A couple of weeks ago I splurged a bit (I know, dear reader, you’re struggling to imagine that, but bear with me!) on some twisty puzzles from Kayleb’s Corner – there were quite a few twisties listed so I took the opportunity to add a couple of unusual twisty puzzles to my rather limited collection (I hadn’t really been a huge fan of twisty puzzles).
One of them was a Mosaic cube designed by Oskar van Deventer (yip, him again!) and produced by Mefferts. It’s a corner turning cube with an interesting design that creates pretty patterns when you play with it (Yes, I’m very shallow!) While it looked great, playing with it left you with the distinct feeling that it was about to disintegrate in your hands – which isn’t so great. Turns out this is reasonably well-known and documented out there in internet-land: it stems from the design of the central frame that leaves quite a lot of space free inside the cube, so pieces can slide and shift a bit more than they should in the wrong places.
While I was reading Rob Stegmann’s latest updates, I noticed that he’s just rebuilt a Mosaic cube on a new centre and reported that it is was much improved – intrigued, I read a bit more about it and discovered that Oskar has designed a new centre-piece and made it available via his shop on Shapeways, so I ordered one (and a couple of other things while I was there) and soon enough I had a firm black ball with 8 holes in it sitting on my desk staring at me waiting for some spare time to rebuild the Mosaic cube...
Knowing I was going to have some time to rebuild it on Saturday morning, I started taking the cube apart on Friday evening – the hardest part is popping off the caps on the corner pieces – in the end I realised the easiest way was to prise them off bit-by-bit from each of their three corners using a flat bladed screwdriver ... most of them popped off fairly easily, some were real sods to lever off without stabbing yourself with a screwdriver (once too many in answer to your next question!).
The corner caps are aligned with three little pegs mating into three holes on the corner pieces. Some of those pegs will break off during this process – but the caps need to be glued on anyway, so don’t worry if that happens. Once the corner caps are popped off, a Philips screwdriver will unscrew the corner pieces and the puzzle effectively disassembles itself.

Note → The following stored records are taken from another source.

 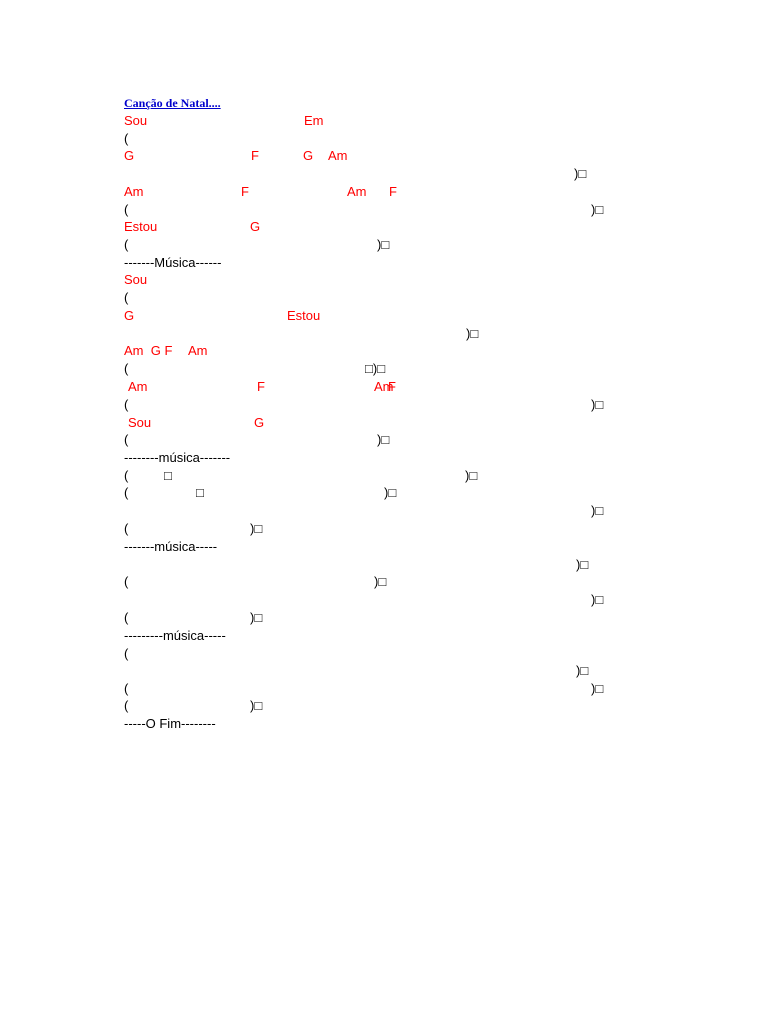 What do you see at coordinates (175, 636) in the screenshot?
I see `section-divider: ---------música-----` at bounding box center [175, 636].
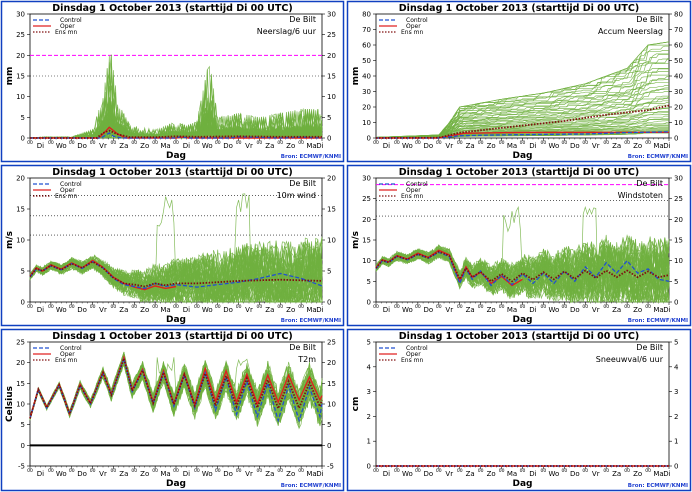 The height and width of the screenshot is (492, 692). What do you see at coordinates (370, 367) in the screenshot?
I see `y-tick-label: 4` at bounding box center [370, 367].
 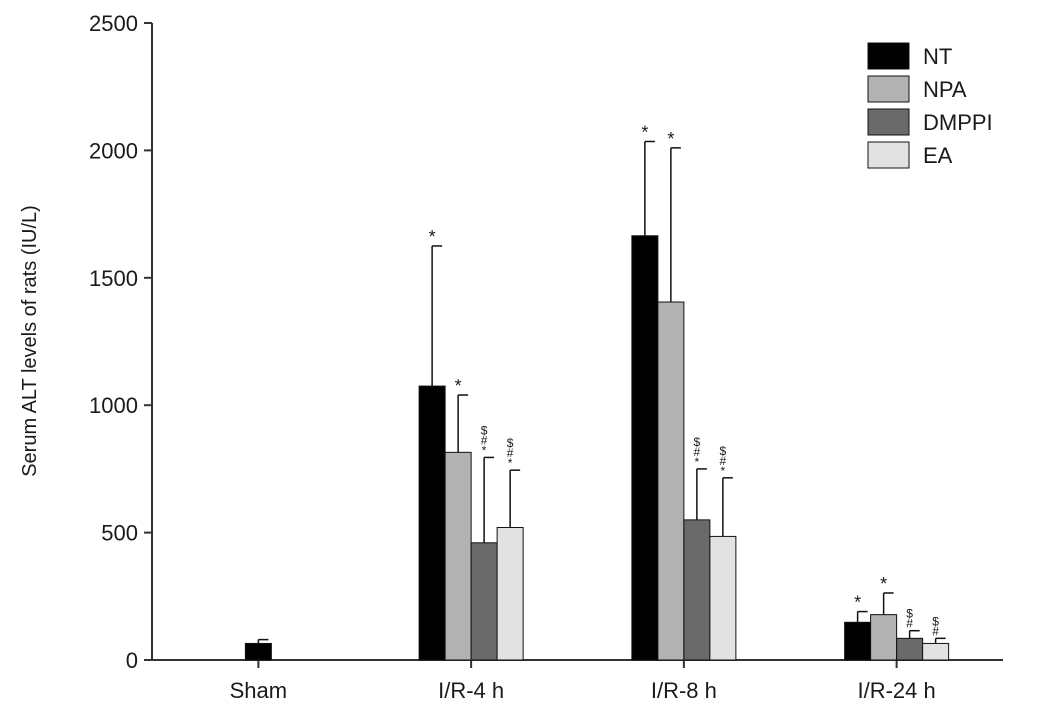 What do you see at coordinates (120, 534) in the screenshot?
I see `y-tick-label: 500` at bounding box center [120, 534].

Screwing the corners into the new centre is a piece of cake and everything fits absolutely perfectly. Once the corners are screwed in, you can assemble edge and centre pieces (I found it helpful to sort them into the right layout and then work from one face to the next, building up one edge at a time). The only slightly tricky bit in the assembly process is inserting the last edge piece, but I found that unscrewing the final corner allowed enough play to squeeze in the last edge piece without the rest of them falling out... from there you need to adjust the tension on the corners to taste and pop the corner caps back on again with a little glue.
End result – a Mosaic cube that looks as good as new, but works a lot better!
Thanks to Rob for writing this up and telling us about it – it’s transformed my Mosaic cube from a display-only piece into a nice working puzzle. If you have an unmodified one lying around, get the new centre and rebuild it – you won’t regret it!